When you’re single, a hyper-active, fast-paced career that sends you to far-off places or nightly events may be your cup of tea. But now that you have a family, you want to settle down to more predictable working hours and off-days. It can also be the reverse when you’re looking for a more exciting work culture. In both cases, ask your employer for a new position or task to help you adjust to your new life. If the company cannot help you, it’s time to look for a new job that fits your kind of lifestyle.
Sometimes looking for a new job to adjust to your new life means changing states. Some states may have lower paying scale, but they also have lower living costs. If adjusting to a new life means raising a family, you might be interested to know America’s most and least family-friendly cities cited by Forbes.com. New York City is said to be the costliest city for a family, while San Jose in California is the most affordable.
Many people find themselves not doing what they are good at because they simply grabbed the first job opportunity that came their way. It’s a wrong fit at the start, but it should not stay that way. Ask the human resources for a transfer within the company, but if that’s not possible, it’s time to look for a new job that fits your skills.
The best way to excel in career is to tap your best skill. Are you a natural leader back in college but you haven’t been given a chance to head a team, never mind a department? Are you creative but have to stick to templates designed by a management that can’t think out of the box? You may be good at building rapport but you’re not exposed to prospective clients. You should build on your strength and your job should allow you to do that.
Of course changing jobs may be a simple case of getting a better offer. The offer can be higher salary, greater career mobility, better benefits, or an improved work schedule. In any case, if you believe this opportunity comes knocking but once, grab it and it’s time for a new job.
Leaving a job for a better offer doesn’t mean you’re burning bridges behind you. Rather, it’s better to leave in goodwill—with advance warning that you’re leaving or a simple thank-you letter expressing your gratitude for all those years with the company—because you may need your old employer in the future, whether as a prospect, partner, client lead, or whatever. It’s a small world and you should be expanding your network of career people at every chance.
It’s never too late to shift career gears. If you have the passion for this newfound career, that passion will likely carry you to excel. It’s time to shift jobs.
Martha has been sales pitching enterprise solutions to small- and medium-scale companies. She’s caught in the unenviable position between demanding clients and hardheaded programmers. Until she dipped herself into coding out of frustration to meet client expectations, she didn’t realize she has a knack for this new career. What’s more, she believes she can program better solutions because she has the perspective of both client and programmer.

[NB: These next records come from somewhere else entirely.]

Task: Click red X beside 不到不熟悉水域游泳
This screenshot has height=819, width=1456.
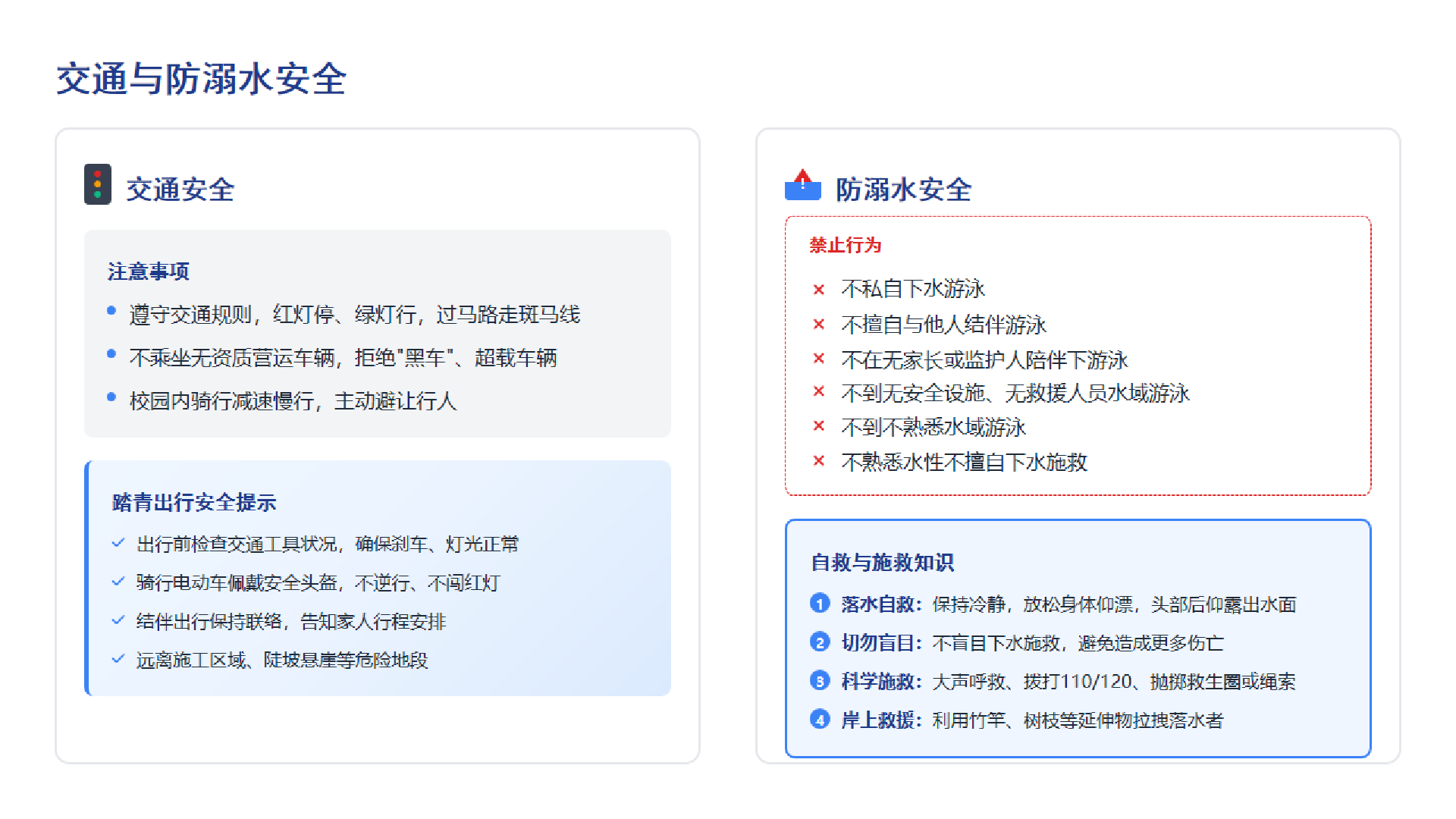Action: coord(819,426)
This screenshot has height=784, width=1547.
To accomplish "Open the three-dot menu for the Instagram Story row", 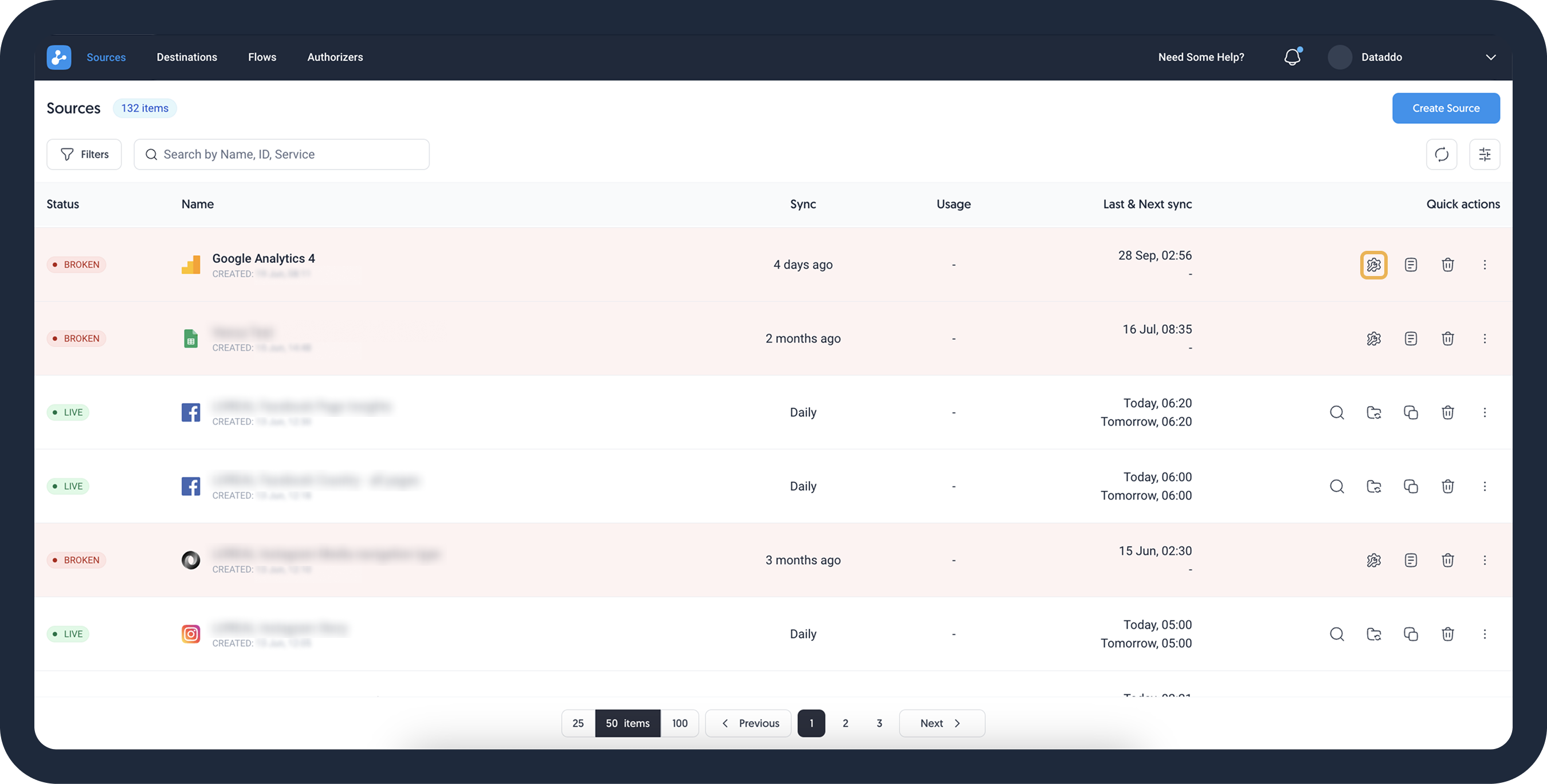I will point(1485,634).
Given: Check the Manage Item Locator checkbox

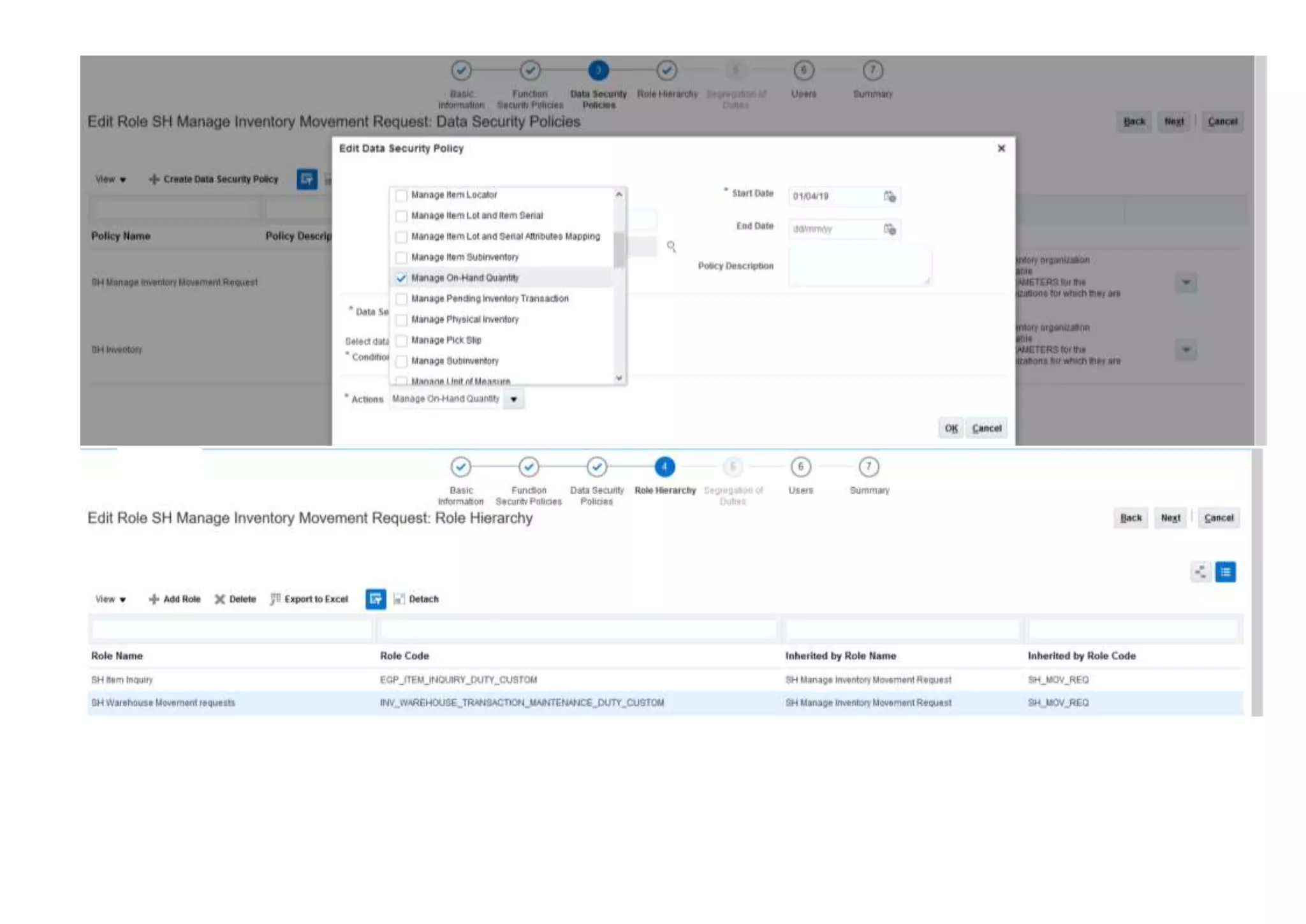Looking at the screenshot, I should (x=401, y=195).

Career shifting is a milestone and you should think hard before you do it. Still, the only thing worse than shifting careers and regretting it later is not shifting at all when you know your career is heading nowhere.
You should not stop at simply keeping a job when you know you have more to offer, and to get in return. But you need to be proactive and conscious that in career mobility, you have the last say, not your employer, and that can mean looking for a better opportunity, elsewhere.